Compiled in 1705–06, the Quan Tangshi is the most complete collection of poetry of the Tang dynasty (618–907 CE) and Five Dynasties period (907–960 CE). It contains the works of more than two thousand writers.
The Quan Tangshi (???, Complete Tang Poems) is the most complete collection of Tang dynasty (618–907 CE) and Five Dynasties period (907–960 CE) verse. It consists of nine hundred fascicles (the divisions of a book published in parts), with 48,900 works by more than 2,200 writers.
Emperor Kangxi (reigned 1661–1722) of the Qing dynasty (1644–1912) ordered the compilation of the Quan Tangshi. Peng Dingqiu was appointed editor-in-chief, and Cao Yin (1658–1712) was in charge of organizing and publishing the project, which began in the spring of 1705 and was completed in the autumn of 1706. The relative completeness of the Quan Tangshi was the result of its incorporation of the efforts of a long lineage of previous collectors. Its basic framework was drawn from a compilation by Ji Zhenyi (b. 1630) under the same title; this, in turn, was based on a collection by Qian Qianyi (1582–1664), who himself had drawn heavily from Wu Guan’s (c. 1571) Tangshi ji (Records of Tang Poetry), itself an expanded version of Ji Yougong’s (flourished 1121–1161) Tangshi jishi (Events of Tang Poetry). Furthermore, the Quan Tangshi absorbed all 1,033 fascicles of poems in Hu Zhenheng’s (1569–1644/45) Tangyin tongqian (Comprehensive Booktags of Tang Sounds).
The works collected in the Quan Tangshi are divided according to a fourfold periodization of Tang poetry into early, high, mid, and late periods, a schema first suggested by Yan Yu (c. 1230) in his Canglang shihua (Canglang Remarks on Poetry), which, although problematic, has long been followed in anthologies and in scholarship on the subject. Writers are arranged according to year of birth or, if that is unknown, the year in which they passed the jinshi (scholar) examination. Short biographical sketches appear at the head of each writer’s collected poems.
The Quan Tangshi has been criticized for certain shortcomings. For example, it is far from complete. Tang poems discovered in the Dunhuang caves in modern Gansu Province at the turn of the twentieth century were, of course, unknown to its editors; certain poems and fragments quoted in other sources were overlooked as well. Another recurrent problem arises from the abundance of incorrect or overlapping attributions, and other works are out of sequence. Finally, no source references are given.
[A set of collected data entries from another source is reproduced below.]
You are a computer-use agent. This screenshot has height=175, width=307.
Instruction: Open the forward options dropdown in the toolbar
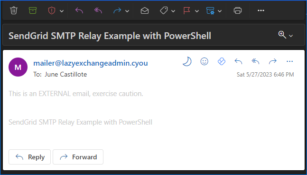pos(127,11)
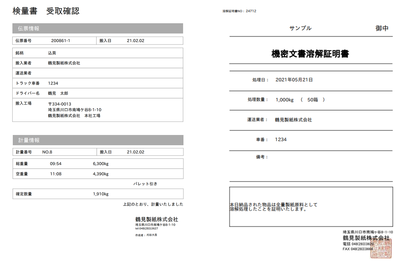Click the driver name 鶴見 太郎
This screenshot has height=272, width=408.
(x=59, y=93)
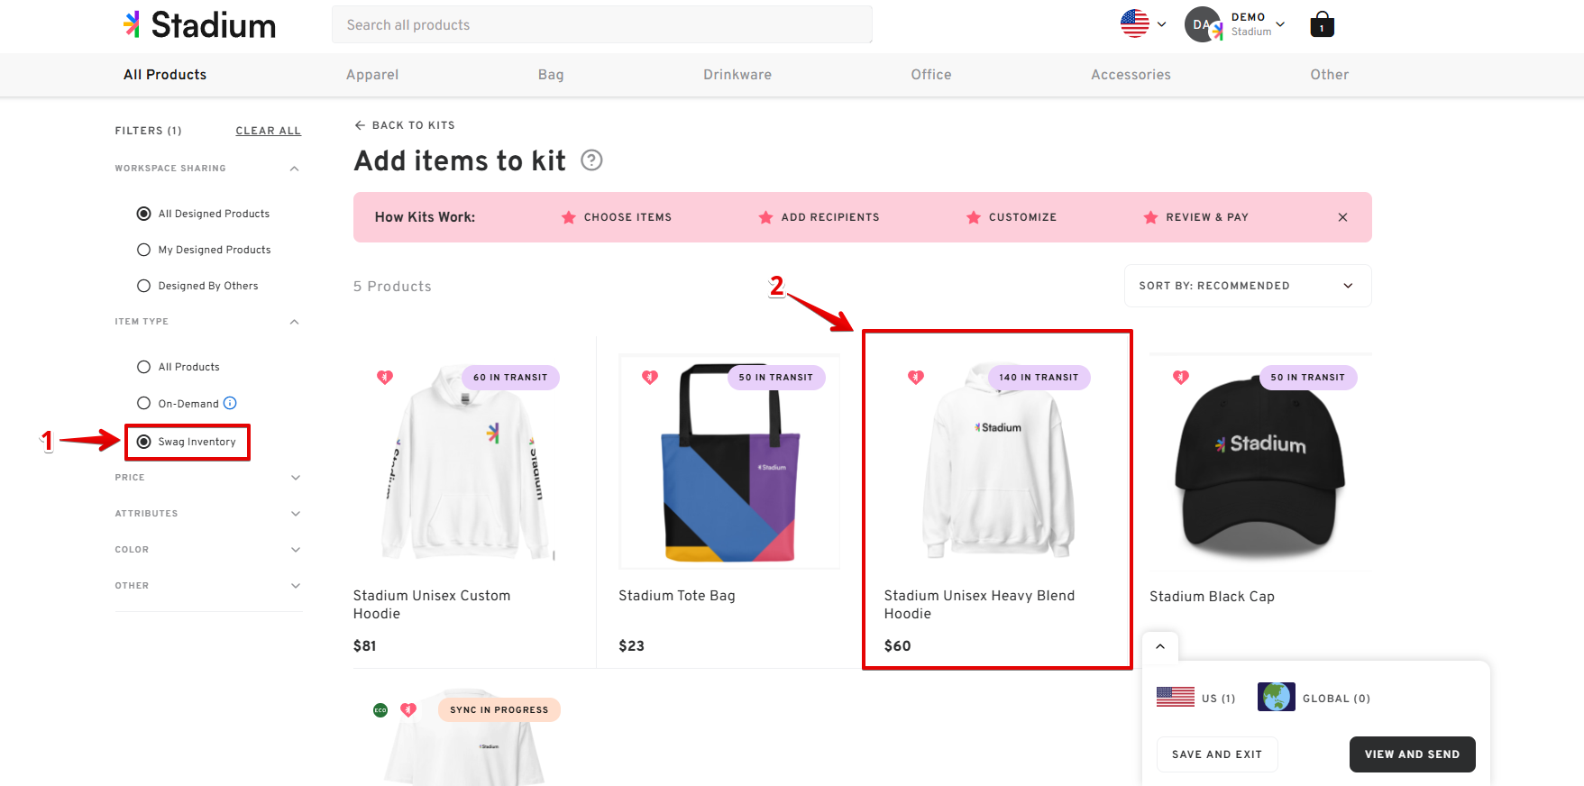Click the View and Send button
The width and height of the screenshot is (1584, 786).
coord(1412,754)
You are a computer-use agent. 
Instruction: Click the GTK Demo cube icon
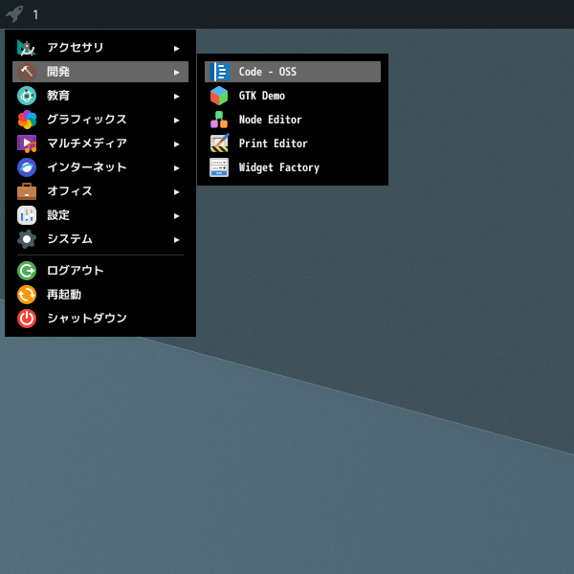tap(219, 96)
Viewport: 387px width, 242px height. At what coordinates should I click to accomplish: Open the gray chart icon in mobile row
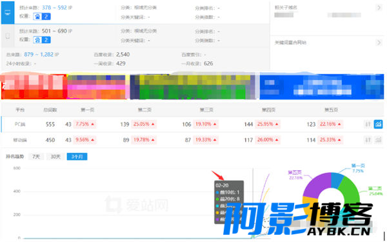(x=378, y=140)
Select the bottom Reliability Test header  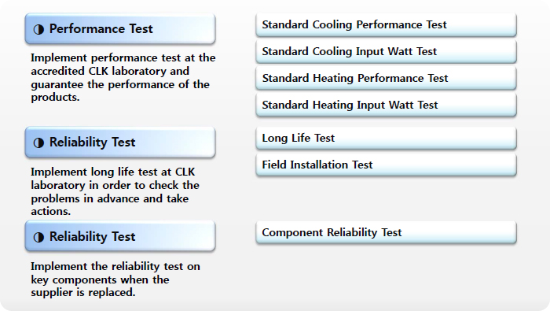tap(120, 236)
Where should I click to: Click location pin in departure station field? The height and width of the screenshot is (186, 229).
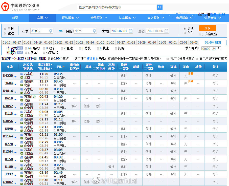pos(51,31)
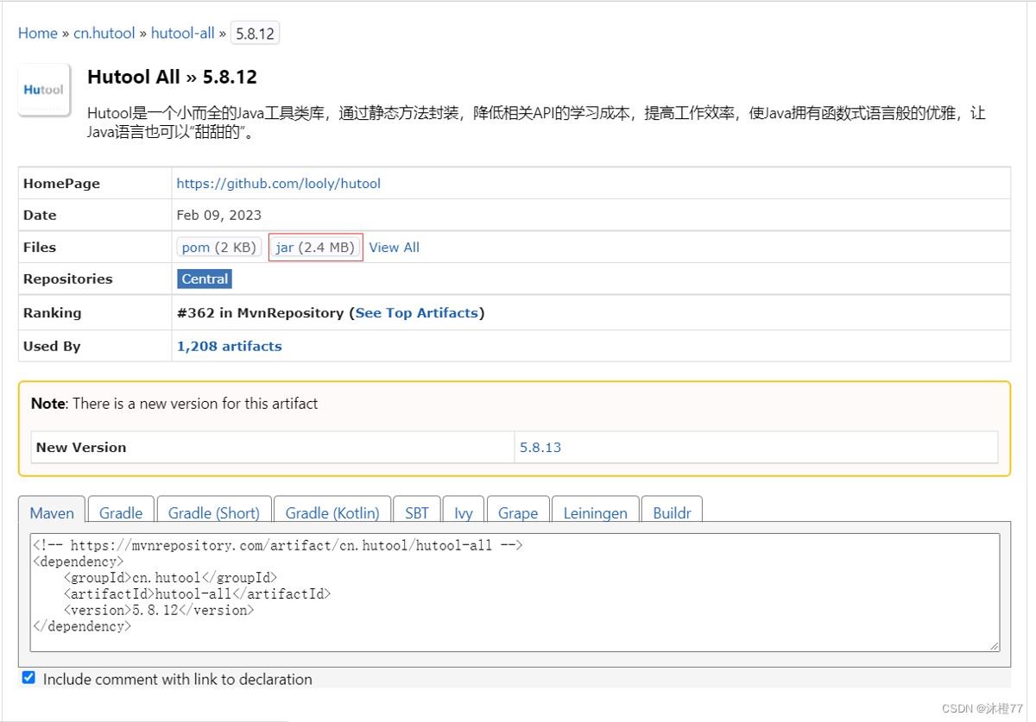1036x722 pixels.
Task: Show the Leiningen dependency tab
Action: [x=595, y=512]
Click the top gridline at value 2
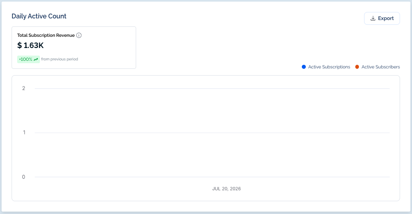Viewport: 412px width, 214px height. click(x=212, y=88)
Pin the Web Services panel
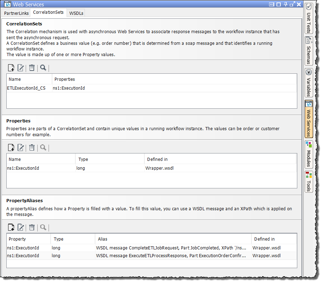Image resolution: width=323 pixels, height=284 pixels. pyautogui.click(x=285, y=5)
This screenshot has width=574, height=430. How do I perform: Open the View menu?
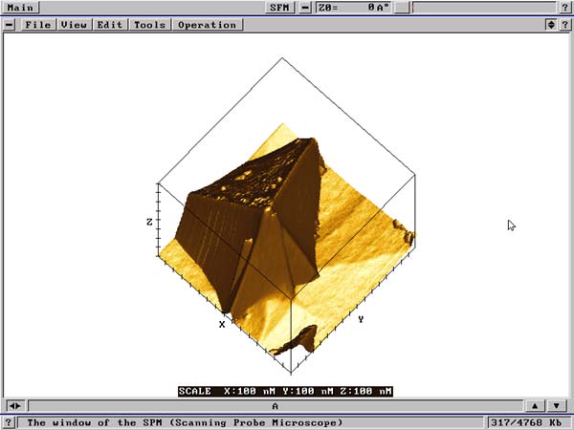[74, 25]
In the pursuit of a truly complete collection of Tang poetry, studies on commentary, supplements, collation, and other critical issues concerning the Quan Tangshi have been published. These works will eventually contribute to the updated version of the Quan Tangshi now being compiled.
Chen Shangjun. (1992). Quan Tangshi bubian [Supplements to the Complete Tang poems]. Beijing: Zhonghua.
Kroll, P. W. (1986). Ch’uan T’ang-shih. In W. H. Nienhauser (Ed.), The Indiana companion to traditional Chinese literature (pp. 364–365). Bloomington: Indiana University Press.
Spence, J. (1966). Ts’ao Yin and the K’ang-his emperor: Bondservant and master. New Haven, CT: Yale University Press.
Yu Dagang. (1937). Ji Tangyin tongqian. Bulletin of the Institute of History and Philology, 7(3), 355–384.
Source: Chan, Timothy Wai Keung. (2009). Quan Tangshi. In Linsun Cheng, et al. (Eds.), Berkshire Encyclopedia of China, pp. 1859–1860. Great Barrington, MA: Berkshire Publishing.
Quan Tangshi (Quán Tángsh? ???)|Quán Tángsh? ??? (Quan Tangshi)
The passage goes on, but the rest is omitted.